[begin Text excerpt]

Civil Rights Commission hearings -- Los Angeles riots of 1992

Following the high-visibility trial in which three Los Angeles police officers -- who had been videotaped viciously beating Rodney King, an African-American -- were found not guilty, South Central Los Angeles sustained enormous damage due to widespread rioting. The carnage was not just due to the beating visited upon King, but there was a simmering rage in the black community over the institutional and overt racism they had endured through the years. The U.S. Commission on Civil Rights held a hearing in June, 1993; the Chairman of the Commission, Arthur A. Fletcher introduced Michael Carney, Chairman of the California State Advisory Committee, who said that the jobless rate for "Black and Latino males aged 18 to 35" in South Central Los Angeles "is almost 50%" (Berry, 2000, p. 33). With that many unemployed minorities, many of then frustrated and angry at the white majority, and with large numbers of Latino and African-American youths dropping out of high school, the violence was not that hard to predict or explain.

Black Americans living in Los Angeles have complained frequently about the "misconduct by law enforcement agencies," Carney reported to the Commission; he went on to explain that recent studies by independent agencies "…confirm the existence of a pattern of excessive force, inadequate discipline, racism and bias" (Berry, p. 33). Moreover, those studies report a "lack of complaint mechanisms, and a lack of public accountability in law enforcement," all of which contributes to the notion that Los Angeles is a place where racial prejudice is alive and well, and which certainly contributed to the rage after the Rodney King trial.
In fact the riots could have been predicted, and indeed some pundits claim that author / historian Mike Davis did predict the riots in his book City of Quartz.

[end Text excerpt]
[begin Record excerpts]

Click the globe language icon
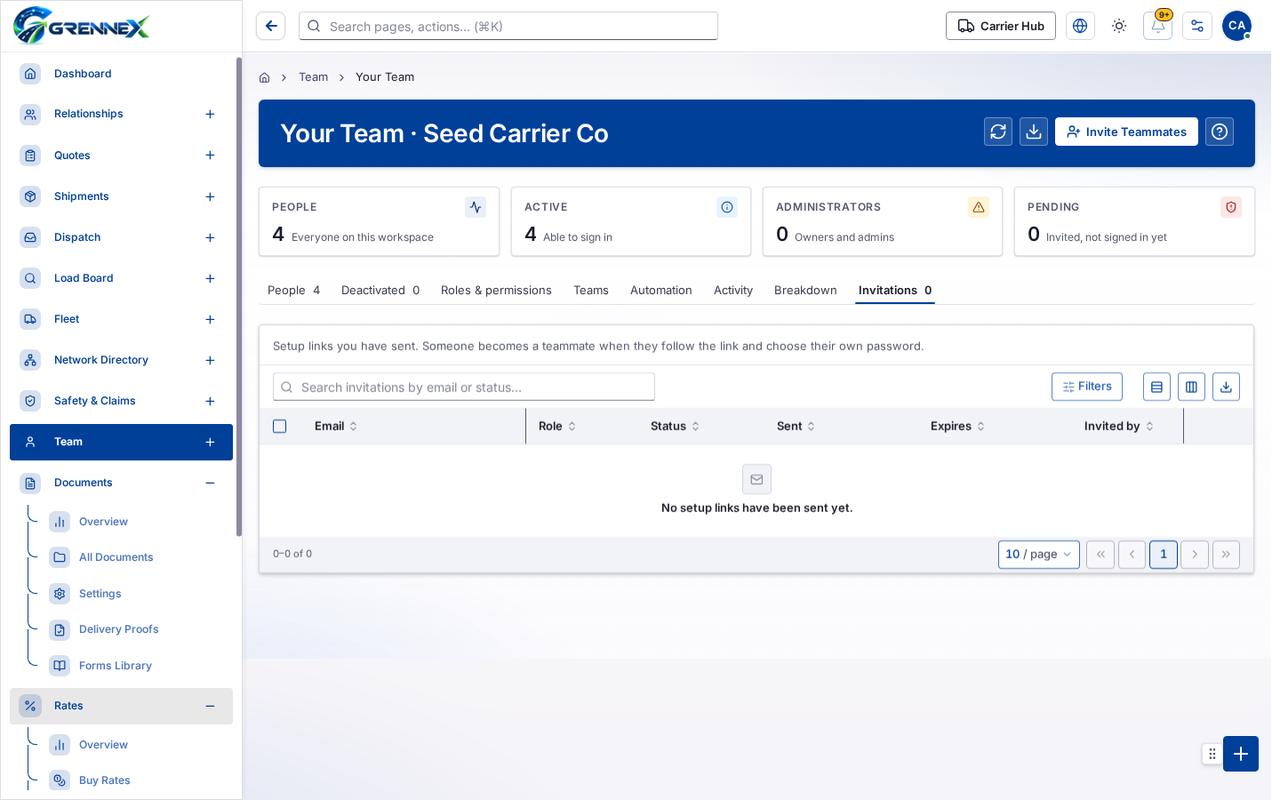pyautogui.click(x=1080, y=26)
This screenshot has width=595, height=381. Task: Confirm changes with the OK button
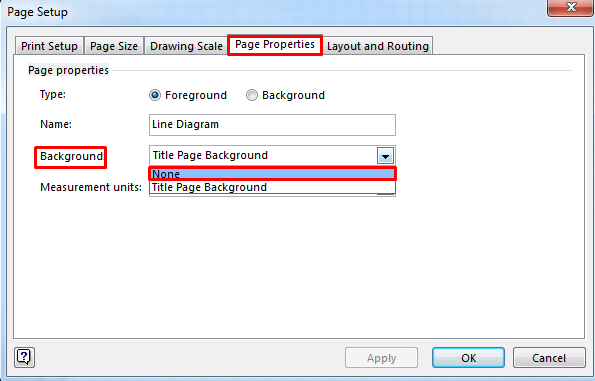point(468,358)
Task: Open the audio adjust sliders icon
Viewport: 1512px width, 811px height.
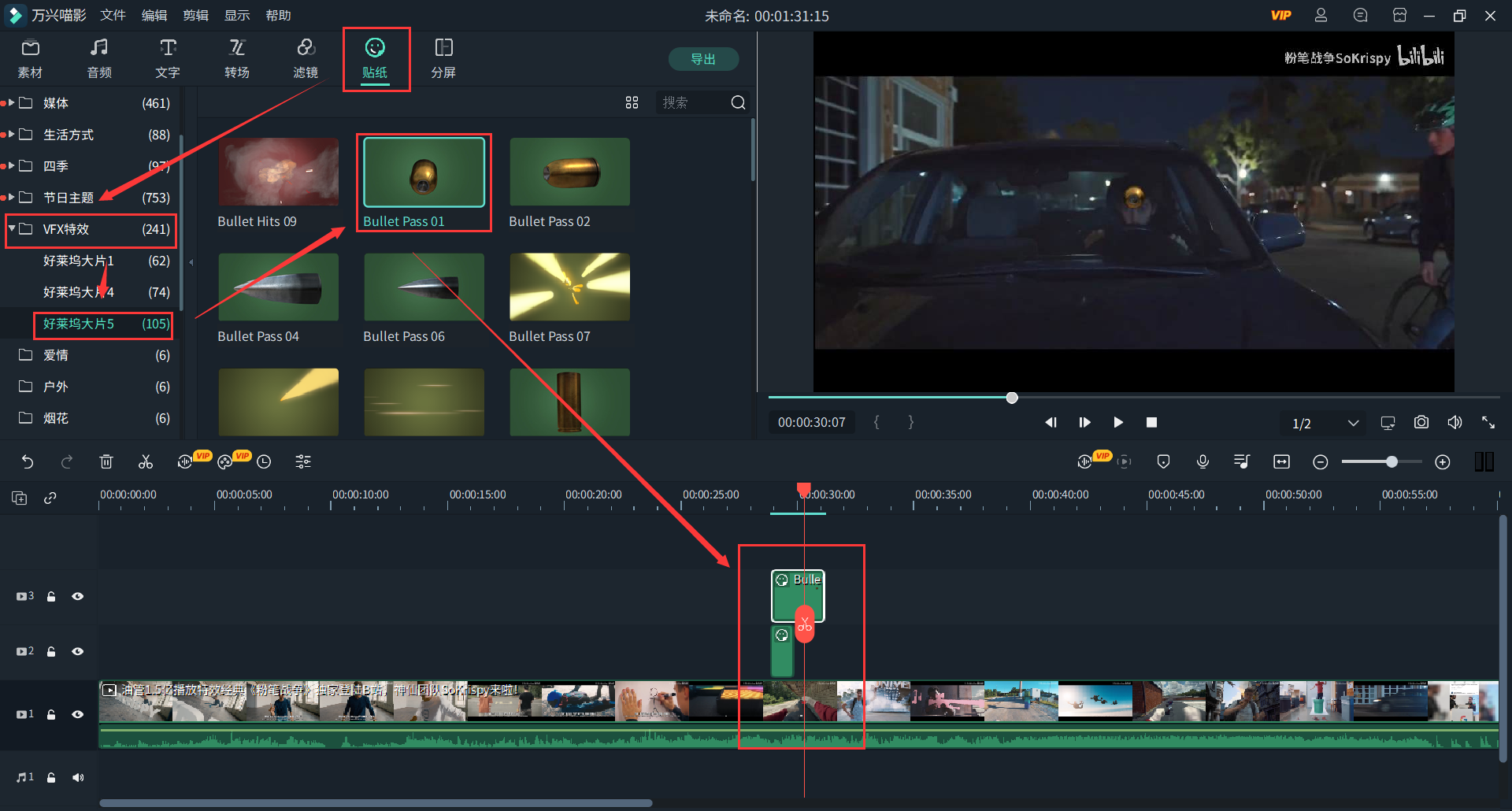Action: pyautogui.click(x=303, y=462)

[end Record excerpts]

Reproduce the passage of the Los Angeles riots text that runs from "Black Americans living" up to and including "City of Quartz.".

## Result of the task
Black Americans living in Los Angeles have complained frequently about the "misconduct by law enforcement agencies," Carney reported to the Commission; he went on to explain that recent studies by independent agencies "…confirm the existence of a pattern of excessive force, inadequate discipline, racism and bias" (Berry, p. 33). Moreover, those studies report a "lack of complaint mechanisms, and a lack of public accountability in law enforcement," all of which contributes to the notion that Los Angeles is a place where racial prejudice is alive and well, and which certainly contributed to the rage after the Rodney King trial.
In fact the riots could have been predicted, and indeed some pundits claim that author / historian Mike Davis did predict the riots in his book City of Quartz.